Monday, September 10th, 2012 Scott Bossart

                I recently have had an experience with a small business owner that left me scratching my head.  As a business consultant, I probably tend to mentally scrutinize actions of those small business owners of which I am the customer.  Understand though, the level of standard is established based solely on the circumstance and situation surrounding the goods or service I am seeking.  In this particular case, we secured one vendor for a service and was dictated only one specific subsequent vendor could be used for an additional service in connection to what we were seeking.  This is where the term “Exclusivity” comes in.  Consider your own business dealings and how your connections have been established.  Do you have “Exclusivity” relationships established with your business?  Exclusivity from a perspective of you providing a service or product as the result of another’s contracts is one form.  Exclusivity from the perspective of you securing a sub company or contracted service as the only entity a customer must use, is the other form.  It solely depends on which side of the table you are sitting on.  The bottom line in either case is the combined end result will dictate customer satisfaction and define both businesses’ ability to provide a level of service to the market that keeps both businesses competitive.
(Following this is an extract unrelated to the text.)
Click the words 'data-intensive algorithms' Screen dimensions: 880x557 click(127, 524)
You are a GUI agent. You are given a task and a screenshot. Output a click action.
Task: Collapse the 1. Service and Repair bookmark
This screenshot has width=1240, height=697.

                The provider is typically expected to bring in the customer base with the delivery of a product or service.  The supplier is expected to interact with those customers with a sub-service or product which is either directly linked or compliments what the provider is offering.  The nice thing about having an exclusive contract from a supplier perspective is the obvious position of job security.  As long as the provider markets and extends a value added service or product and is securing the customer base, the supplier business has and benefits from that customer base as well.  The most obvious pro for an exclusivity contract from a provider perspective, is a consistent known entity in dealing with nature of how you want to conduct business from day to day.  In either case, the level of expectation from your customer, is and should be, automatically elevated to a higher level.  Why, because of the absence of market competition for choice and forced continuous improvement to drive customer service.  If you are on the provider side of the exclusivity environment, your contract must have performance clauses built in for your supplier to drive continuous improvement.  If you are on the supplier side, you need to fully understand the level of expectation required to fulfill the performance expectations from your provider.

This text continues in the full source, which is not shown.